Forget momentum to carry you through soft sand. Using momentum means you are out of control. You will have almost no steering control and could hit obstacles hidden in the sand or smash into trees and bushes.
The only safe and controlled procedure to drive on soft sand is with substantially deflated tires. Depending on your tire size and vehicle weight, drop from your regular tire pressure of about 32 psi down to at least 20 psi – much better for soft sand is 14 psi. Any pointy object pressed into the valve will release the air for you. You should carry a pressure gauge to dial in the correct psi (we provide one with our hire 4WDs).
Be Safe on the Beach!
Even remote beaches sometimes have vacation homes. Please respect the presence of their owners. Slow down when you see a house on the beach. Kids might be at play. Always drive slowly past any homes.
If you see people present at the beach, drive extremely slowly past them. Wave and say hello.
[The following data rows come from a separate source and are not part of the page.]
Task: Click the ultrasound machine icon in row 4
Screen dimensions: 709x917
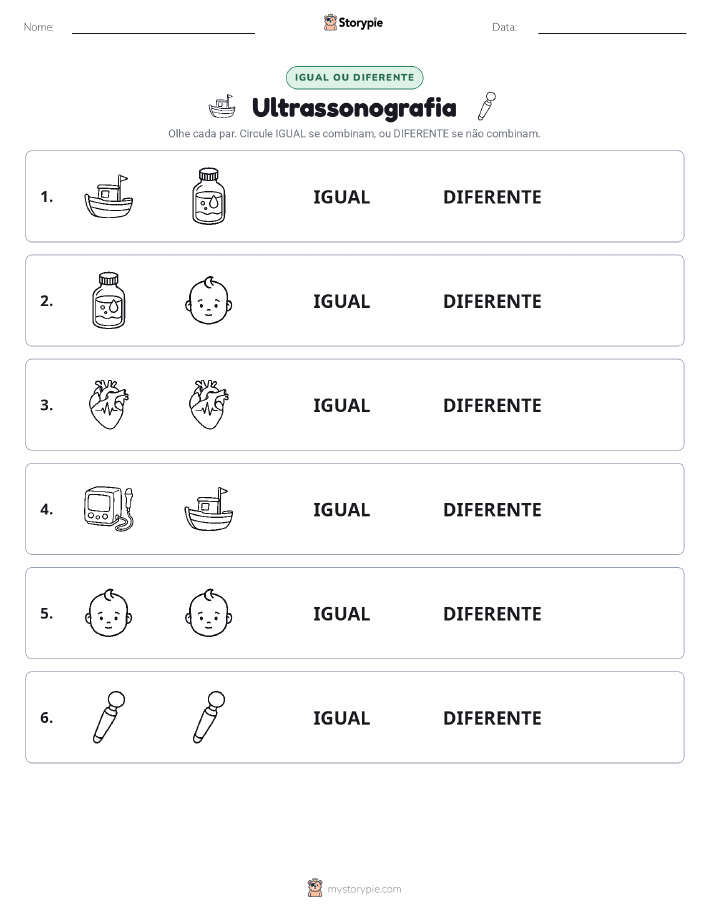Action: [109, 509]
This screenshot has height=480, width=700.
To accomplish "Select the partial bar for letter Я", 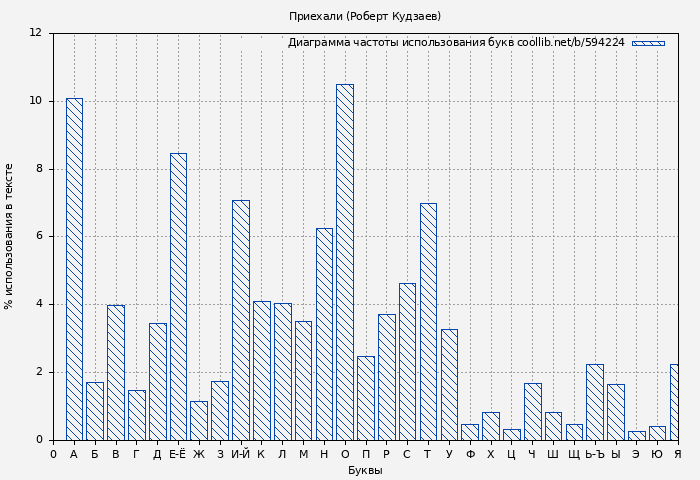I will pos(674,402).
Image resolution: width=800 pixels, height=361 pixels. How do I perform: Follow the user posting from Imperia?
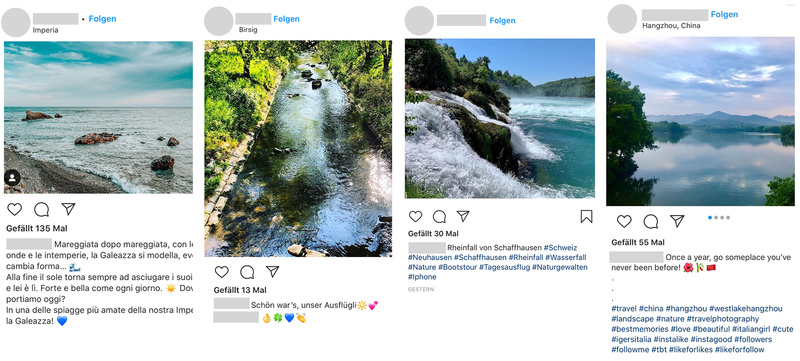coord(103,19)
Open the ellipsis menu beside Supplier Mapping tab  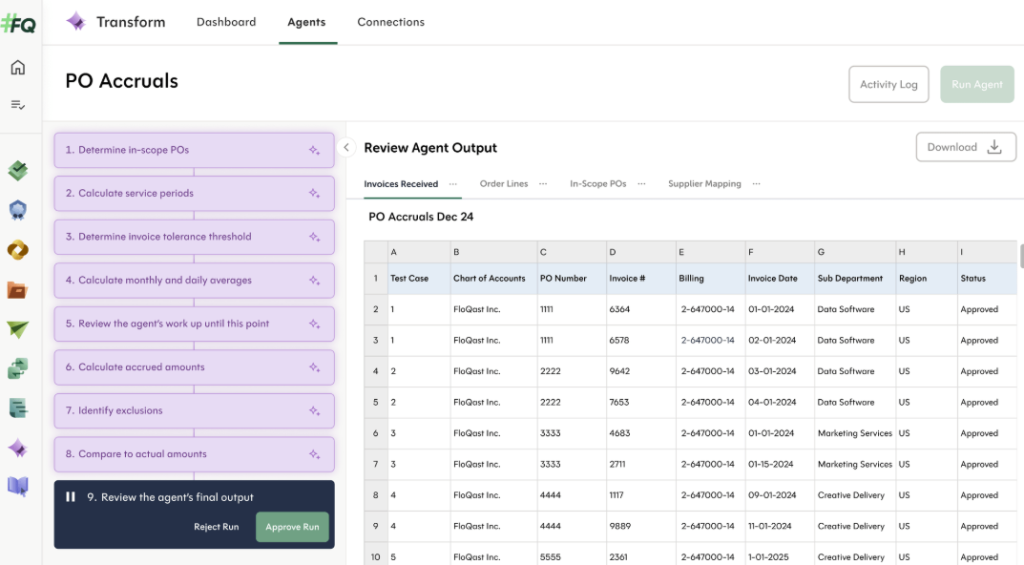[756, 184]
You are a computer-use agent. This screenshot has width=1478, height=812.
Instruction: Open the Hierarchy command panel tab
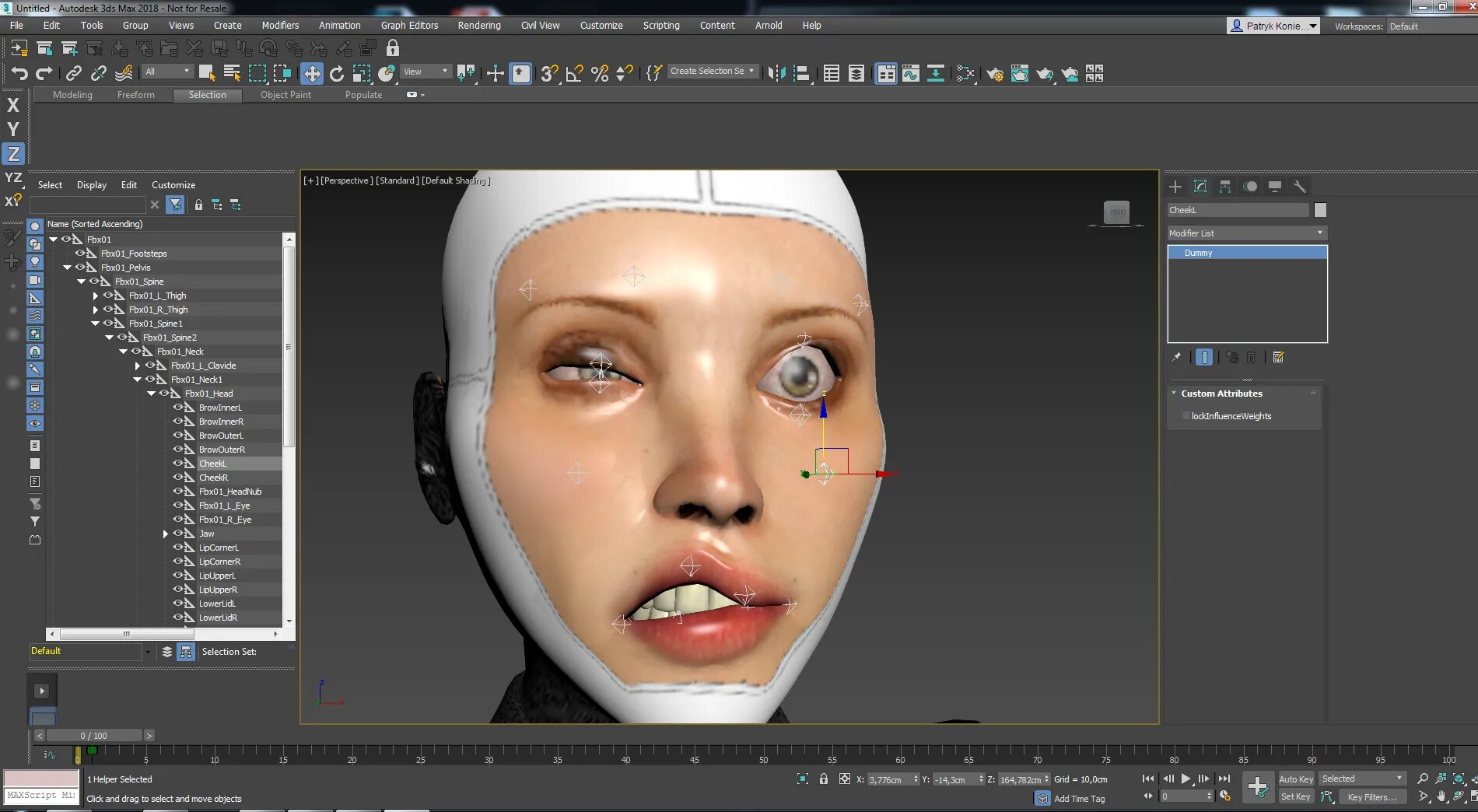(x=1225, y=187)
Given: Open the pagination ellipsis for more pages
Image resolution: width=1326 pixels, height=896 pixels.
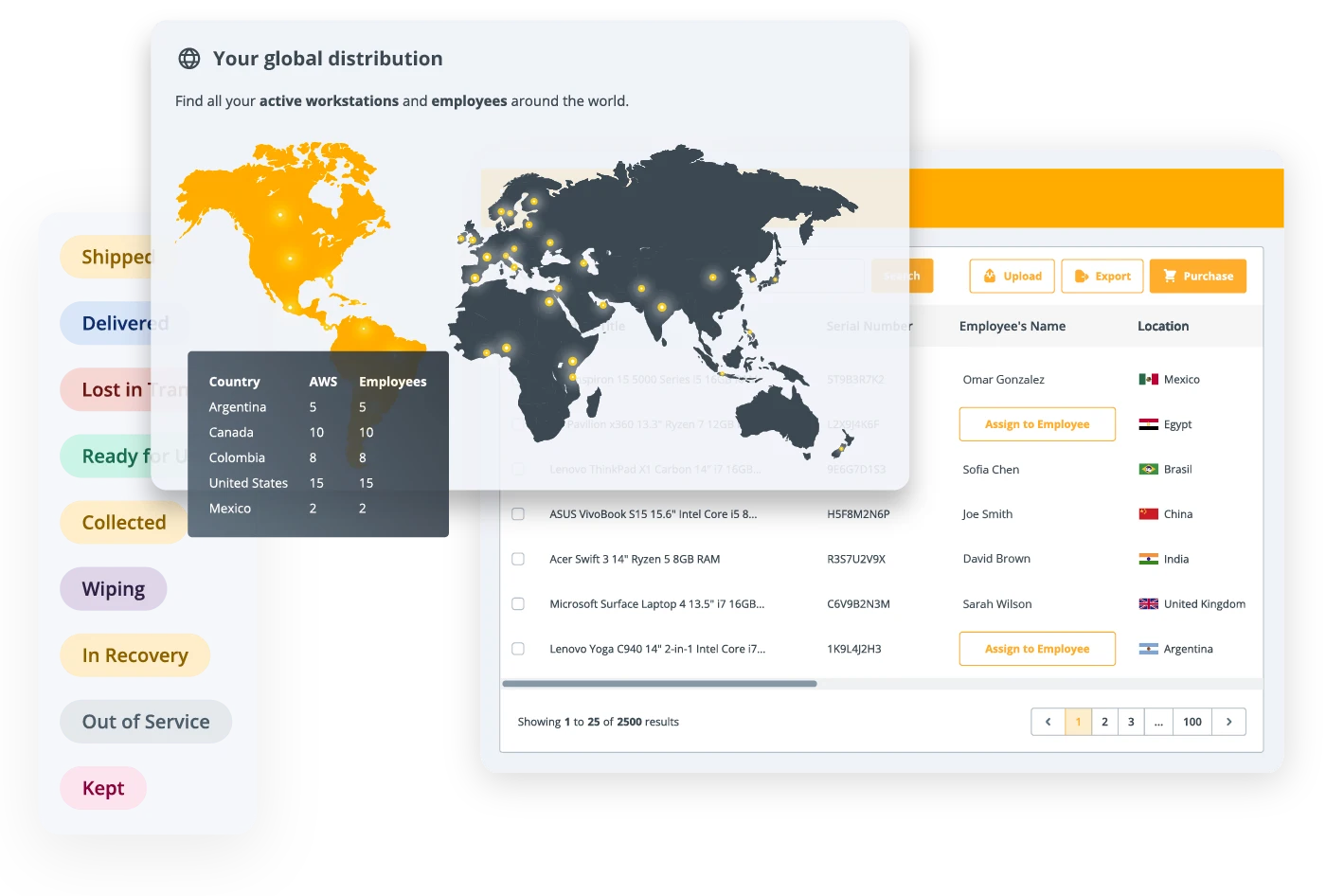Looking at the screenshot, I should coord(1158,722).
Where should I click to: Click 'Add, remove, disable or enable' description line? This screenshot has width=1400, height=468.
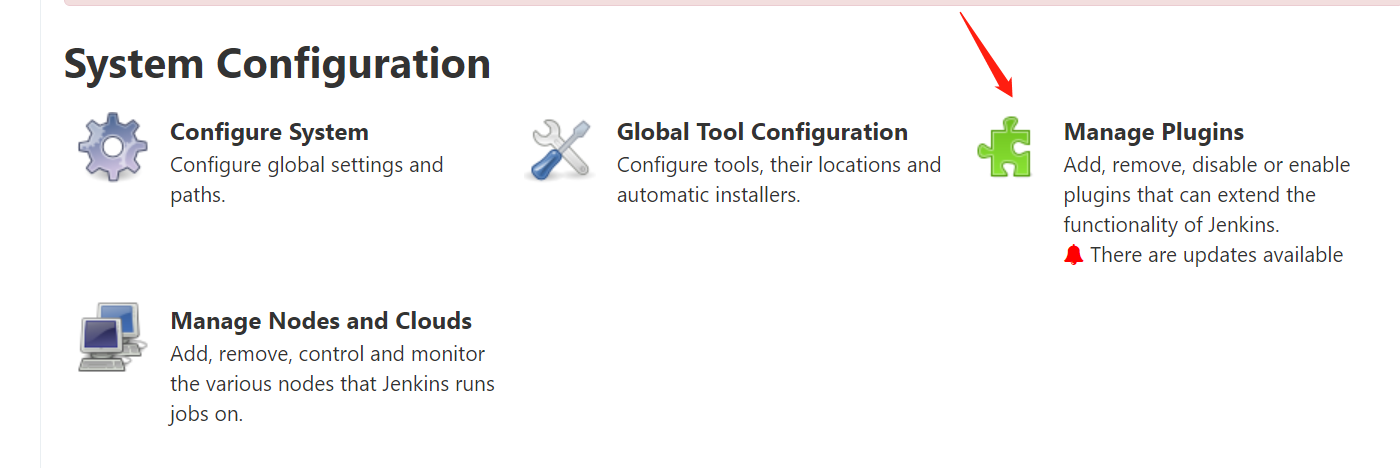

Driving on beach sand can be very tricky. Watch for small pieces of wood that were carried up the beach by high tides – they might have nails in them.
Some stretches of beach are tilted down towards the water. While driving on this tilt you might experience that your rear drifts to the downside. Do not steer to the high side at this point because you will likely loose traction and your rear end will swing to the downhill side even more. The added resistance will also stall your vehicle. Instead, steer to the down side, get up to some speed and try to position your vehicle again parallel to the waterline.
Always look far ahead. Those tilts might become steeper as you go. So steep that you might not be able to go back up and there may not be enough room to turn around. Do not lose your car in the water by not watching your surrounds!
Be aware of rising tides! They come faster than you think.
Stay at least 10 feet (3 metres or so) from the waterline. NEVER drive in the water. Rust will render your vehicle useless in a few days. Soft, wet sand close to the waterline could swallow your vehicle. Avoid driving fast on wet sand also. Drive slowly. At speed salty sand will be thrown all over the undercarriage of the vehicle and will cause rust even after you rinse it off with fresh water.
Needless to say you drive on the beach at your own risk.